### Verilen Metin
Artık yalnızca Türk öykücülüğüyle sınırlı değil Heceöykü’nün açısı; tarih, kültür, inanç ve düşünce coğrafyamızın öykücülüğü de Heceöykü’nün açısına giriyor.

-Hece, günümüz şiir, edebiyat ve dergicilik ortamını nasıl değerlendiriyor? Kendisini bu ortam içerisinde nasıl konumluyor?

-Günümüzün edebiyat, dergi ve yayın ortamıyla hem zenginleşmeye hem bu ortamı katkılarımızla zenginleştirmeye hem de bu ortamın âfetlerinden korunmaya çalışıyoruz. Bildiğiniz gibi başkalarının yaptığı iş üzerine ve başka hayatlar üzerine her zaman daha kolay konuşur insanoğlu; kendi yaptığı iş ve kendi hayatı söz konusu olunca da o kadar kolay konuşup ahkâm kesemez. Kendimize tanıdığımız hoşgörüyü, esneme payını, yanlış yapabilme hakkını karşımızdaki insanlardan çok kolay esirger, karşımızdaki insanlara karşı çok daha katı bir sıkıdüzen uygularız. Elbette bu insanî zaafımız, edebiyat ve sanat ortamında da böyle tezahür ediyor. Her insanın kendisine, kendi yeteneğine, yaptığı işe inanmasında bir sorun yok elbette; ne ki kendi yeteneğimizin ve yaptığımız işin sınırlarını bilmemiz, önümüzdeki ve ardımızdaki insanların da sınırlarını iyi görebilmemiz gerekir. Tersi durumlarda kendimizi, körlüğümüzle ördüğümüz hücremize hapsetmekten başka bir şey yapmış olmayız. Kendi sesimizle tek başımıza gökkubbeyi doldurduğumuz sanısına kapıldığımızda ancak kendi kulaklarımıza yazık etmiş oluruz.

### Sağlanan Malzeme
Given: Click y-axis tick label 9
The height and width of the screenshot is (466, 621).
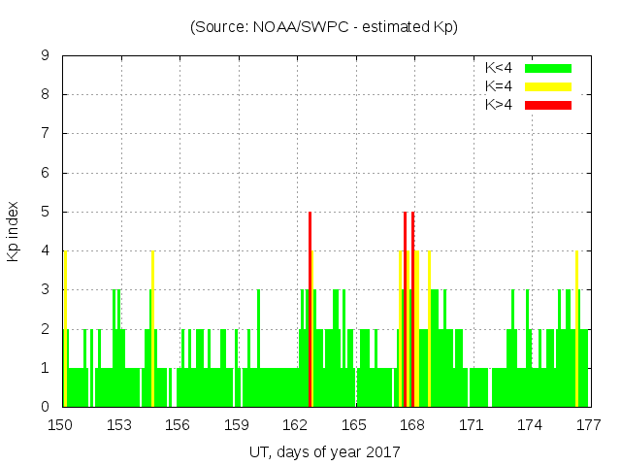Looking at the screenshot, I should (x=46, y=56).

### Beklenen İş
Lütfen Hece'nin edebiyat ortamına bakışını anlatan metni baştan sona kelimesi kelimesine yineleyin. Yalnızca metinden yararlanın.

### Sorunun Çözümü
Artık yalnızca Türk öykücülüğüyle sınırlı değil Heceöykü’nün açısı; tarih, kültür, inanç ve düşünce coğrafyamızın öykücülüğü de Heceöykü’nün açısına giriyor.

-Hece, günümüz şiir, edebiyat ve dergicilik ortamını nasıl değerlendiriyor? Kendisini bu ortam içerisinde nasıl konumluyor?

-Günümüzün edebiyat, dergi ve yayın ortamıyla hem zenginleşmeye hem bu ortamı katkılarımızla zenginleştirmeye hem de bu ortamın âfetlerinden korunmaya çalışıyoruz. Bildiğiniz gibi başkalarının yaptığı iş üzerine ve başka hayatlar üzerine her zaman daha kolay konuşur insanoğlu; kendi yaptığı iş ve kendi hayatı söz konusu olunca da o kadar kolay konuşup ahkâm kesemez. Kendimize tanıdığımız hoşgörüyü, esneme payını, yanlış yapabilme hakkını karşımızdaki insanlardan çok kolay esirger, karşımızdaki insanlara karşı çok daha katı bir sıkıdüzen uygularız. Elbette bu insanî zaafımız, edebiyat ve sanat ortamında da böyle tezahür ediyor. Her insanın kendisine, kendi yeteneğine, yaptığı işe inanmasında bir sorun yok elbette; ne ki kendi yeteneğimizin ve yaptığımız işin sınırlarını bilmemiz, önümüzdeki ve ardımızdaki insanların da sınırlarını iyi görebilmemiz gerekir. Tersi durumlarda kendimizi, körlüğümüzle ördüğümüz hücremize hapsetmekten başka bir şey yapmış olmayız. Kendi sesimizle tek başımıza gökkubbeyi doldurduğumuz sanısına kapıldığımızda ancak kendi kulaklarımıza yazık etmiş oluruz.